Artist cards are made, traded, and collected worldwide. They are known as both ATCs and ACEOs, the only difference being that ATCs (Artist Trading Cards) are traded and never sold and ACEOs (Art Cards, Editions and Originals) can be sold.
Artist trading Cards are 2.5 x 3.5 inches (64 x 89mm), the same size as a playing card or baseball card. There is an intimacy and sense of wonder in this form of miniature art, which is taking the world by storm.
Can Anyone Make Them? Do You Have to be an Artist?
Anyone Can Make Art Trading Cards!
Anyone can make Art Trading Cards! As a hobby, making ATCs & ACEOs are relaxing, inexpensive, and they provide a fun means of exchange with friends & loved ones, plus they are a means of meeting new people. They're small, fun to make, and are very addictive. Collecting ATC and ACEOs provides a way to build an art collection at an affordable price. (And If you decide to frame them and hang them on your walls, they certainly won't take up much room.) :)

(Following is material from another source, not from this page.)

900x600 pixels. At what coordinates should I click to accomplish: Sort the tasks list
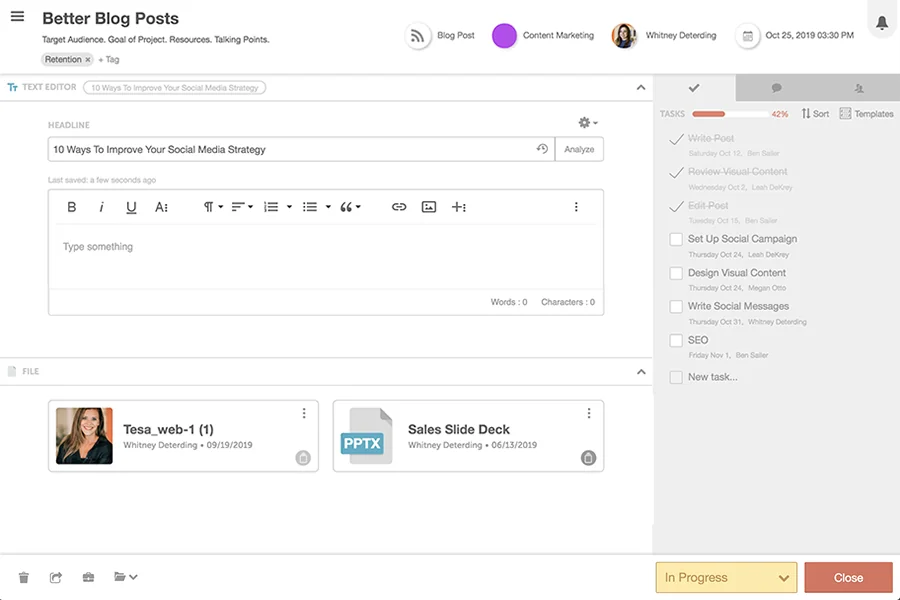815,113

For the artist, myself included, ACEOs and ATCs provide the opportunity to get to know other artists and exchange ideas with them. It's also an opportunity to explore art techniques and to stretch ourselves in ways we may not have previously thought of. Lastly, it's a way of spreading our wings and getting our art seen throughout the world, and, if we choose to, we can make a bit of extra money too!
History of Miniature Art, Trading Cards, ATCs & ACEOs
Miniature art is a style of art that is traditionally very detailed, and can often compete with larger paintings. The people of ancient Greece adorned the wall of their homes with small paintings, and engraved their coins and rings with portraits. The earliest miniatures in existence is a series of colored drawings illustrating the Ambrosian Illiad in the 3rd century. From the 1200s and even earlier, monks throughout Western Europe enhanced handwritten manuscripts with embellishments, detailed borders and intricate miniature illustrations. The image on the top left is from the illuminated Book of Hours manuscript "Master of the Dresden Prayer Book" dated 1490. It depicts St. Fabian holding a book and a sword and St. Sebastian holding arrows and a sceptre and was illuminated was Willem Vrelan of Bruges (Flemish Region of Belgium).
Miniature portraits were fashionable in the 16th Century. Wealthy patrons would pay artists to make miniature paintings of their loved ones so that when they were traveling, they could carry the miniatures with them. Miniature portraits were also often used when marriages were arranged. These were often in the form of portraits and were, in their own way, the first "wallet photos."
In the 1700s, French and English tradesman began to use illustrated, black and white cards to advertise their services. Some of them also had maps, since no formal street addresses existed at the time. These cards became very popular and, with advent of color printing, businesses began to create more sophisticated designs. Card collecting reached an all time high, particularly in the late 19th century, since magazines and other color photography were not yet widely available.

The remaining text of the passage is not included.